1 on the association of focal choroidal excavation (FCE) with age-related macular degeneration (AMD). Focal choroidal excavation is a recently reported clinical entity, first described by Jampol et al.,
2 and has been suggested to form the basis of choroidal neovascularizations (CNVs).
The authors hypothesized that FCE may be involved in the development of CNV associated with exudative AMD. Using swept-source optical coherence tomography (OCT) they examined the macular area in 243 consecutive eyes (217 patients) with exudative AMD to study the possible association with FCE. Overall, 15 FCEs were found in 12 eyes.

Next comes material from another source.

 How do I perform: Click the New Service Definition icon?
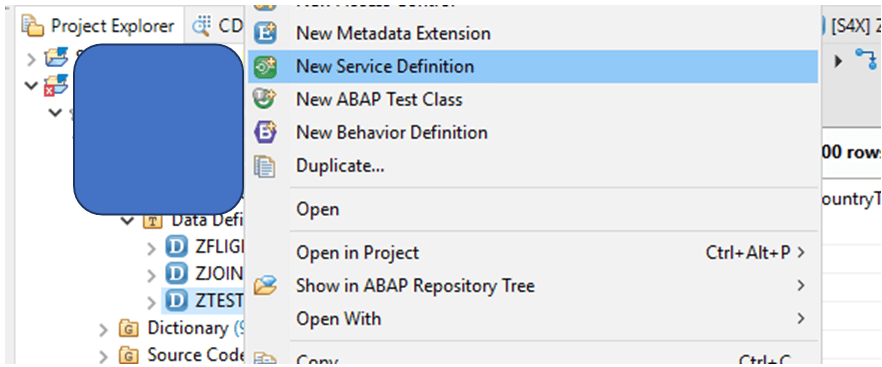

I noted that the authors did not report the inclusion criteria (they only reported the exclusion criteria), neither specified which characteristics established the diagnosis of AMD. I also noted, that the cases provided to illustrate the FCEs miss the typical signs of AMD, including the visualization of drusen on fundus color pictures and fluorescein angiography frames, and the typical retinal pigment epithelium elevations on OCT (B-scans and three-dimensional image reconstructions). In addition, the OCT scans show a dilation of choroidal vessels and overall choroidal thickening, which is unusual for AMD.
3–4 Dilation of choroidal vessels characterizes polypoidal choroidal vasculopathy (PCV) and central serous chorioretinopathy (CSC), both considered part of a pachychoroid-driven disease spectrum.
5 The PCV is particularly frequent in Asians, and in the current series (all patients were Japanese) accounts for 8 of the 12 eyes. While PCV may represent a manifestation of long-standing CNVs in AMD, at least in Caucasian it is not considered in the spectrum of typical AMD. The PCV also may represent a manifestation of long-standing CSC. Moreover, CSC was shown to be associated with Type 1 neovascularization, which could lead to the misdiagnosis of exudative AMD.
6 The association between PCV and FCEs has been reported previously.
7,8 Similarly, the association between CSC and FCEs has been reported previously.
9
The authors highlight how the clinical characteristics of the CNVs reported in their series are different from those of typical exudative AMD, and that are rather similar to those of secondary CNV; indeed, this could be simply due to the fact that the series reported probably is not AMD.
Before definitively stating that, at least in Asians, FCE is quite commonly associated with AMD (4.9% in the current series), the authors should provide clarifications regarding the criteria adopted to establish the diagnosis of AMD.